주어진 데이터:
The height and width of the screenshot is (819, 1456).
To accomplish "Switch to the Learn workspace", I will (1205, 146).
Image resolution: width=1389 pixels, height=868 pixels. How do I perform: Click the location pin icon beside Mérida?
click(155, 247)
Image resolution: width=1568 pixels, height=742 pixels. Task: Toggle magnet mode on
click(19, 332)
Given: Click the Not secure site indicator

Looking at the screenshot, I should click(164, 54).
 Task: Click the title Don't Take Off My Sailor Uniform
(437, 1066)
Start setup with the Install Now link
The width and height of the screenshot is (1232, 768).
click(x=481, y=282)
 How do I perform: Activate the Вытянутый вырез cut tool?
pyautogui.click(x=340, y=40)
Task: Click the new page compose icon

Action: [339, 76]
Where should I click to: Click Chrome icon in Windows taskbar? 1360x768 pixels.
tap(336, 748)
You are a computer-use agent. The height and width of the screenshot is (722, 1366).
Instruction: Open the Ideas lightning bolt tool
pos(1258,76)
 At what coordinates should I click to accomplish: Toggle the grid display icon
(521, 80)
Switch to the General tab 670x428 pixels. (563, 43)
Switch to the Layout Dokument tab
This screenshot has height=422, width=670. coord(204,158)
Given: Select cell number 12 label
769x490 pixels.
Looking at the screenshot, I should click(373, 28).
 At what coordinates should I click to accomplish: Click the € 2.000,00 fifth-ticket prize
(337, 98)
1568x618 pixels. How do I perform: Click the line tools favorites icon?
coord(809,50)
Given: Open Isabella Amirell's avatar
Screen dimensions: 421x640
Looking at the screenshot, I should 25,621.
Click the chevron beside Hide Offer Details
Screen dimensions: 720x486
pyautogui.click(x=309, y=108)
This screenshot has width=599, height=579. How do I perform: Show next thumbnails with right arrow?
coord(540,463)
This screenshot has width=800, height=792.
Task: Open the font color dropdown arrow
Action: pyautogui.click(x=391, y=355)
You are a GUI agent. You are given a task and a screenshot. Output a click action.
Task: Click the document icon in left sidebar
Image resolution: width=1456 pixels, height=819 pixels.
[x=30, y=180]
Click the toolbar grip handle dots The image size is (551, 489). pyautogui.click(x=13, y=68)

과제 안내: 위 데이터를 모두 다시 적되, "icon" 자리에 "버튼" 넣어 바꾸고 다른 부분은 하나도 고치지 마세요.

이번 답:
The height and width of the screenshot is (819, 1456).
To accomplish "Switch to the Learn workspace", I will (1205, 146).
Image resolution: width=1389 pixels, height=868 pixels. How do I perform: Click the location pin 버튼 beside Mérida?
click(155, 247)
Image resolution: width=1568 pixels, height=742 pixels. Task: Toggle magnet mode on
click(19, 332)
Given: Click the Not secure site indicator

Looking at the screenshot, I should click(164, 54).
 Task: Click the title Don't Take Off My Sailor Uniform
(437, 1066)
Start setup with the Install Now link
The width and height of the screenshot is (1232, 768).
click(x=481, y=282)
 How do I perform: Activate the Вытянутый вырез cut tool?
pyautogui.click(x=340, y=40)
Task: Click the new page compose 버튼

Action: [339, 76]
Where should I click to: Click Chrome 버튼 in Windows taskbar? 1360x768 pixels.
tap(336, 748)
You are a computer-use agent. The height and width of the screenshot is (722, 1366).
Instruction: Open the Ideas lightning bolt tool
pos(1258,76)
 At what coordinates should I click to accomplish: Toggle the grid display 버튼
(521, 80)
Switch to the General tab 670x428 pixels. (563, 43)
Switch to the Layout Dokument tab
This screenshot has height=422, width=670. coord(204,158)
Given: Select cell number 12 label
769x490 pixels.
Looking at the screenshot, I should click(373, 28).
 At what coordinates should I click to accomplish: Click the € 2.000,00 fifth-ticket prize
(337, 98)
1568x618 pixels. How do I perform: Click the line tools favorites 버튼?
coord(809,50)
Given: Open Isabella Amirell's avatar
Screen dimensions: 421x640
Looking at the screenshot, I should 25,621.
Click the chevron beside Hide Offer Details
Screen dimensions: 720x486
pyautogui.click(x=309, y=108)
This screenshot has width=599, height=579. How do I perform: Show next thumbnails with right arrow?
coord(540,463)
This screenshot has width=800, height=792.
Task: Open the font color dropdown arrow
Action: pyautogui.click(x=391, y=355)
You are a GUI agent. You are given a task and a screenshot. Output a click action.
Task: Click the document 버튼 in left sidebar
Image resolution: width=1456 pixels, height=819 pixels.
[x=30, y=180]
Click the toolbar grip handle dots The image size is (551, 489). pyautogui.click(x=13, y=68)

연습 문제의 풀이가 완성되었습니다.